→ To do
Update the rows below by changing each "Instruction:" to "Step:" and leaving everything else as it is.

→ Recorded information
>> BEGIN

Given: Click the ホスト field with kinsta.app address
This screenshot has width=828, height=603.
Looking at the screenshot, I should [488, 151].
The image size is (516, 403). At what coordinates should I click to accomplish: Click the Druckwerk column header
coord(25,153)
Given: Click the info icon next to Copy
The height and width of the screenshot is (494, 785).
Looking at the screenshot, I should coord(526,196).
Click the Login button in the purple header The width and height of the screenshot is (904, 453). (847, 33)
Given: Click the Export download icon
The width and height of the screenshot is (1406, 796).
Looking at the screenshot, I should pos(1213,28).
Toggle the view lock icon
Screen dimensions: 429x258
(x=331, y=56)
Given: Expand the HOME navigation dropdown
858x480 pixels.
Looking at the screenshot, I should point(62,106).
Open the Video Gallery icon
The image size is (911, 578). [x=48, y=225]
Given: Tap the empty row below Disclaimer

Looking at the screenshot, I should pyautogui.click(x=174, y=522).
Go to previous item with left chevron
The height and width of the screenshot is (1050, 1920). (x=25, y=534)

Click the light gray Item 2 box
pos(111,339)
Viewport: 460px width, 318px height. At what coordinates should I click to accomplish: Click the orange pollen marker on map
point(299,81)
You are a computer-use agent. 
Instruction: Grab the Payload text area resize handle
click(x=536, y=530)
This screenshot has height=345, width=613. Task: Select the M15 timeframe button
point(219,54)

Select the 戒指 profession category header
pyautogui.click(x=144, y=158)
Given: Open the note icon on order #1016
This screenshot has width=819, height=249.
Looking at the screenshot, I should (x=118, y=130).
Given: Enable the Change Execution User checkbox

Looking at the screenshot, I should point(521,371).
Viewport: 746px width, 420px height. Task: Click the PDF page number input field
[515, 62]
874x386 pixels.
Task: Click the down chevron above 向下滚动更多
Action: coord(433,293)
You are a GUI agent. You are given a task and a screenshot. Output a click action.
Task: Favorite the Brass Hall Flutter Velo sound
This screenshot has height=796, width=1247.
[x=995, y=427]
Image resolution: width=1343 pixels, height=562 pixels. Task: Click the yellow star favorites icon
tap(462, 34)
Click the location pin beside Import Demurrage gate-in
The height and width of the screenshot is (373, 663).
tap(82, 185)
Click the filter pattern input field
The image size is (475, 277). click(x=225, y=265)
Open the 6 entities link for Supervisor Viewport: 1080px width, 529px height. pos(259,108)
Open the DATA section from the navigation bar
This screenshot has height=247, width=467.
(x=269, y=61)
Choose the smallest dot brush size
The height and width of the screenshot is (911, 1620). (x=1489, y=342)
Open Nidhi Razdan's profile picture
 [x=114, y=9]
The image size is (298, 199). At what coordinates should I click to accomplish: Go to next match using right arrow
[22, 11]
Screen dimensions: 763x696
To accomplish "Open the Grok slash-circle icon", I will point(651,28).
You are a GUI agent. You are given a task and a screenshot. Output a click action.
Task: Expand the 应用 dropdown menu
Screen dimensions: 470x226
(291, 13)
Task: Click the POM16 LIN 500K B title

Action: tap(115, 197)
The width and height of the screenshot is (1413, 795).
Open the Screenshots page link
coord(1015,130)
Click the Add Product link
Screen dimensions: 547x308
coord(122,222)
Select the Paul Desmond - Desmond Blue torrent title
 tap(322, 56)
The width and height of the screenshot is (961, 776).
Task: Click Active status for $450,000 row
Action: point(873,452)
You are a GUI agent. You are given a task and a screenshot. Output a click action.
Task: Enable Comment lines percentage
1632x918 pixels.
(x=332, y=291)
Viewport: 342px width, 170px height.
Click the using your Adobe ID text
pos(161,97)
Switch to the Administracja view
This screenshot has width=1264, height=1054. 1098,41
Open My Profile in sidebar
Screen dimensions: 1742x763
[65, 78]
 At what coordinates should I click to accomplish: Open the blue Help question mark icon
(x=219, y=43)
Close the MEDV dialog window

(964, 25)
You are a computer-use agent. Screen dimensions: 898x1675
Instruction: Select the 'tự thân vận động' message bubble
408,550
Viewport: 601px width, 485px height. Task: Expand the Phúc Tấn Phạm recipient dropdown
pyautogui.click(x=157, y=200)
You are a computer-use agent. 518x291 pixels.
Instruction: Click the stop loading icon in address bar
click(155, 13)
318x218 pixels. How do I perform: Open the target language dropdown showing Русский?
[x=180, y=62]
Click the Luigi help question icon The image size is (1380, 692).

>> END

→ Correct answer
Given: Click the ホスト field with kinsta.app address
This screenshot has width=828, height=603.
Looking at the screenshot, I should [488, 151].
The image size is (516, 403). At what coordinates should I click to accomplish: Click the Druckwerk column header
coord(25,153)
Given: Click the info icon next to Copy
The height and width of the screenshot is (494, 785).
Looking at the screenshot, I should coord(526,196).
Click the Login button in the purple header The width and height of the screenshot is (904, 453). (847, 33)
Given: Click the Export download icon
The width and height of the screenshot is (1406, 796).
Looking at the screenshot, I should pos(1213,28).
Toggle the view lock icon
Screen dimensions: 429x258
(x=331, y=56)
Given: Expand the HOME navigation dropdown
858x480 pixels.
Looking at the screenshot, I should point(62,106).
Open the Video Gallery icon
The image size is (911, 578). [x=48, y=225]
Given: Tap the empty row below Disclaimer

Looking at the screenshot, I should pyautogui.click(x=174, y=522).
Go to previous item with left chevron
The height and width of the screenshot is (1050, 1920). (x=25, y=534)

Click the light gray Item 2 box
pos(111,339)
Viewport: 460px width, 318px height. At what coordinates should I click to accomplish: Click the orange pollen marker on map
point(299,81)
You are a computer-use agent. 
Step: Grab the Payload text area resize handle
click(x=536, y=530)
This screenshot has height=345, width=613. Task: Select the M15 timeframe button
point(219,54)

Select the 戒指 profession category header
pyautogui.click(x=144, y=158)
Given: Open the note icon on order #1016
This screenshot has width=819, height=249.
Looking at the screenshot, I should (x=118, y=130).
Given: Enable the Change Execution User checkbox

Looking at the screenshot, I should point(521,371).
Viewport: 746px width, 420px height. Task: Click the PDF page number input field
[515, 62]
874x386 pixels.
Task: Click the down chevron above 向下滚动更多
Action: coord(433,293)
You are a GUI agent. You are given a task and a screenshot. Output a click action.
Task: Favorite the Brass Hall Flutter Velo sound
This screenshot has height=796, width=1247.
[x=995, y=427]
Image resolution: width=1343 pixels, height=562 pixels. Task: Click the yellow star favorites icon
tap(462, 34)
Click the location pin beside Import Demurrage gate-in
The height and width of the screenshot is (373, 663).
tap(82, 185)
Click the filter pattern input field
The image size is (475, 277). click(x=225, y=265)
Open the 6 entities link for Supervisor Viewport: 1080px width, 529px height. pos(259,108)
Open the DATA section from the navigation bar
This screenshot has height=247, width=467.
(x=269, y=61)
Choose the smallest dot brush size
The height and width of the screenshot is (911, 1620). (x=1489, y=342)
Open Nidhi Razdan's profile picture
 [x=114, y=9]
The image size is (298, 199). At what coordinates should I click to accomplish: Go to next match using right arrow
[22, 11]
Screen dimensions: 763x696
To accomplish "Open the Grok slash-circle icon", I will point(651,28).
You are a GUI agent. You are given a task and a screenshot. Output a click action.
Task: Expand the 应用 dropdown menu
Screen dimensions: 470x226
(291, 13)
Task: Click the POM16 LIN 500K B title

Action: tap(115, 197)
The width and height of the screenshot is (1413, 795).
Open the Screenshots page link
coord(1015,130)
Click the Add Product link
Screen dimensions: 547x308
coord(122,222)
Select the Paul Desmond - Desmond Blue torrent title
 tap(322, 56)
The width and height of the screenshot is (961, 776).
Task: Click Active status for $450,000 row
Action: point(873,452)
You are a GUI agent. You are given a task and a screenshot. Output a click action.
Task: Enable Comment lines percentage
1632x918 pixels.
(x=332, y=291)
Viewport: 342px width, 170px height.
Click the using your Adobe ID text
pos(161,97)
Switch to the Administracja view
This screenshot has width=1264, height=1054. 1098,41
Open My Profile in sidebar
Screen dimensions: 1742x763
[65, 78]
 At what coordinates should I click to accomplish: Open the blue Help question mark icon
(x=219, y=43)
Close the MEDV dialog window

(964, 25)
You are a computer-use agent. Screen dimensions: 898x1675
Step: Select the 'tự thân vận động' message bubble
408,550
Viewport: 601px width, 485px height. Task: Expand the Phúc Tấn Phạm recipient dropdown
pyautogui.click(x=157, y=200)
You are a computer-use agent. 518x291 pixels.
Step: Click the stop loading icon in address bar
click(155, 13)
318x218 pixels. How do I perform: Open the target language dropdown showing Русский?
[x=180, y=62]
Click the Luigi help question icon The image size is (1380, 692).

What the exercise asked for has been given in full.